Daily Management Review

US Officials Told China To Expect Revised Export Restrictions In October – Reuters


US Officials Told China To Expect Revised Export Restrictions In October – Reuters
According to a U.S. official, the Biden administration issued a warning to Beijing about its plans to amend regulations that limit the export of AI chips and chip-making equipment to China as early as October. This was done in an effort to normalise relations between the two giants.
The Commerce Department, which is in charge of export controls, is updating the export limitations that were first announced last year. According to other sources, the update aims to close some gaps in the export limits on artificial intelligence (AI) chips and restrict access to more chipmaking equipment in accordance with recent Dutch and Japanese regulations.
"The PRC has been expecting an update around the one year anniversary, based on conversations with administration officials," the U.S. official said, using the abbreviation for People's Republic of China. The original rules were published Oct. 7, 2022.
Reuters is reporting for the first time that U.S. officials told their Chinese counterparts about the material in recent weeks, according to the official. The representative declined to provide any information about the specific conversations.
As part of a larger effort by the Biden administration to normalise relations with Beijing, the government is giving China a heads-up about the rules. The approach comes after the U.S. decision to shoot down a Chinese surveillance balloon in February drastically increased tensions.
High-ranking representatives from the Biden administration have also visited China, notably Gina Raimondo, the secretary of commerce, in August. Additionally, in September, National Security Advisor Jake Sullivan spoke with Wang Yi, China's foreign minister.

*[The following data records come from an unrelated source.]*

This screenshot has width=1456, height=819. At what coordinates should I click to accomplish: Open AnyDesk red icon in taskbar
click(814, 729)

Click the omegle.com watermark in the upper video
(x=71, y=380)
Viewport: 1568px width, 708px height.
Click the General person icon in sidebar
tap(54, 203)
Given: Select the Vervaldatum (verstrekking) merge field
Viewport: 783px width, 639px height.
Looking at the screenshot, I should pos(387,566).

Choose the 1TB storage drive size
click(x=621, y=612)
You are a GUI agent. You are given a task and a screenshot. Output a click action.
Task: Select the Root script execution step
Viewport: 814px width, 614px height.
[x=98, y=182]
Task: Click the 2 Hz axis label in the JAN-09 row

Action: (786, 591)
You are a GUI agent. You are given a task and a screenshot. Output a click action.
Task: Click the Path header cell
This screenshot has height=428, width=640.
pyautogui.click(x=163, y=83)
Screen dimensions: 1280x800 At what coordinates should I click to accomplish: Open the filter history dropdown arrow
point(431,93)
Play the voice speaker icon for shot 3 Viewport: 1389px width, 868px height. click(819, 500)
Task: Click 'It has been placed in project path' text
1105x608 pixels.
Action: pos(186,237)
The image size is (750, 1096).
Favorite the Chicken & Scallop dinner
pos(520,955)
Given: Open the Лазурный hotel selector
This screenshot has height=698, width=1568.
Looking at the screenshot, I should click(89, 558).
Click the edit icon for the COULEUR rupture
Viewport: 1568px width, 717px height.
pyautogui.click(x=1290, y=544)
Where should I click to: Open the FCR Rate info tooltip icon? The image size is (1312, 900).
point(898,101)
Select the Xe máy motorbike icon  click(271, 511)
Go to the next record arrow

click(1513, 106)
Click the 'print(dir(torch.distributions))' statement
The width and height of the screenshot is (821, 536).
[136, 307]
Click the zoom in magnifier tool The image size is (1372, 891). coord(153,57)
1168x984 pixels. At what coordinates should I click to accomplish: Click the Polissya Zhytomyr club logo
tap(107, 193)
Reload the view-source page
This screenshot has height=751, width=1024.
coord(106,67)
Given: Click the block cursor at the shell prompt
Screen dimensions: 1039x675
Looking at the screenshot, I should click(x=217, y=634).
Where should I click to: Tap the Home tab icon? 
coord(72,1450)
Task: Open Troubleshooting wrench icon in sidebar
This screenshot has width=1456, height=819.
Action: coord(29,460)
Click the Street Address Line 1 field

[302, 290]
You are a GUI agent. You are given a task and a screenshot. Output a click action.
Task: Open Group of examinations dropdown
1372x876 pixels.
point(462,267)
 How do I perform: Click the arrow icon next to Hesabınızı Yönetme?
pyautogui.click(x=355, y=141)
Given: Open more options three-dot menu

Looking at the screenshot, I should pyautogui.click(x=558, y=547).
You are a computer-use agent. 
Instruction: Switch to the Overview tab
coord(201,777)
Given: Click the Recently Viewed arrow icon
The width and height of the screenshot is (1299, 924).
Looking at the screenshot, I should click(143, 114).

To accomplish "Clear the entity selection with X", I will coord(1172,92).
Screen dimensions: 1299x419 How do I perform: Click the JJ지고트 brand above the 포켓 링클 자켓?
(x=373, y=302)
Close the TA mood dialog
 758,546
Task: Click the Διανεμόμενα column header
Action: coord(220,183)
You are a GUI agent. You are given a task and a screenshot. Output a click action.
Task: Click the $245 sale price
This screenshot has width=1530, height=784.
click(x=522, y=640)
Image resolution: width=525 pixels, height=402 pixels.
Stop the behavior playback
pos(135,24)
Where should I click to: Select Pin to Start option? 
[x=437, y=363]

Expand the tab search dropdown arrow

By denying China access to cutting-edge AI chips and restricting its ability to import the most advanced chipmaking equipment from the United States, the limitations announced in October 2018 sought to prohibit the use of U.S. technology to bolster the Chinese military.
The Department of Commerce declined to respond, and when questioned about the warning, a spokeswoman for the Chinese embassy in Washington stated that she had "nothing to offer."
"China firmly opposes the U.S.'s overstretching of the national security concept and abuse of export control measures to wantonly hobble Chinese enterprises," said spokesperson Liu Pengyu.
Peter Harrell, a former official in the White House, emphasised that he was unsure whether the administration had informed China of the new regulations, but that if it had, it would mark "a bit of an inflection point" for the administration as it strives to avoid sending the wrong signals.
Chinese authorities were also forewarned by Treasury Secretary Janet Yellen in July about limits on American investment in China that were announced in August.
The date of the impending export guidelines' announcement has also been impacted by the Biden administration's efforts to secure Chinese President Xi Jinping's attendance at the APEC conference in San Francisco in November.
According to reports, officials have tried to avoid making them public in the days before the summit because they believed that doing so may jeopardise Xi's attendance. To avoid upsetting China, they said, any guidelines not ready for publishing by early October would likely be postponed until after the conference.
“The Administration narrowed in on or near the one-year anniversary for a number of reasons – including to establish a clear cadence,” the official said.
But, the official continued, technological work was still needed to finish the limits. Final plans are not in place at this time, the official stated on Friday.
After Xi skipped the G20 summit in India last month, Biden and Xi have not personally interacted since the G20 summit on the Indonesian resort island of Bali in November of last year.
Early this year, the top three chipmaking nations in the world—the United States, the Netherlands, and Japan—agreed to work together.
Because its systems involve U.S. parts and components, ASML, the world's top chip equipment manufacturer and the largest firm in the Netherlands, might be impacted by the future U.S. laws, as Reuters exclusively reported in June.
There were no comments on the issue available from ASML.
The United States frequently modifies plans before passing rules, thus the limitations, including the timing, could change.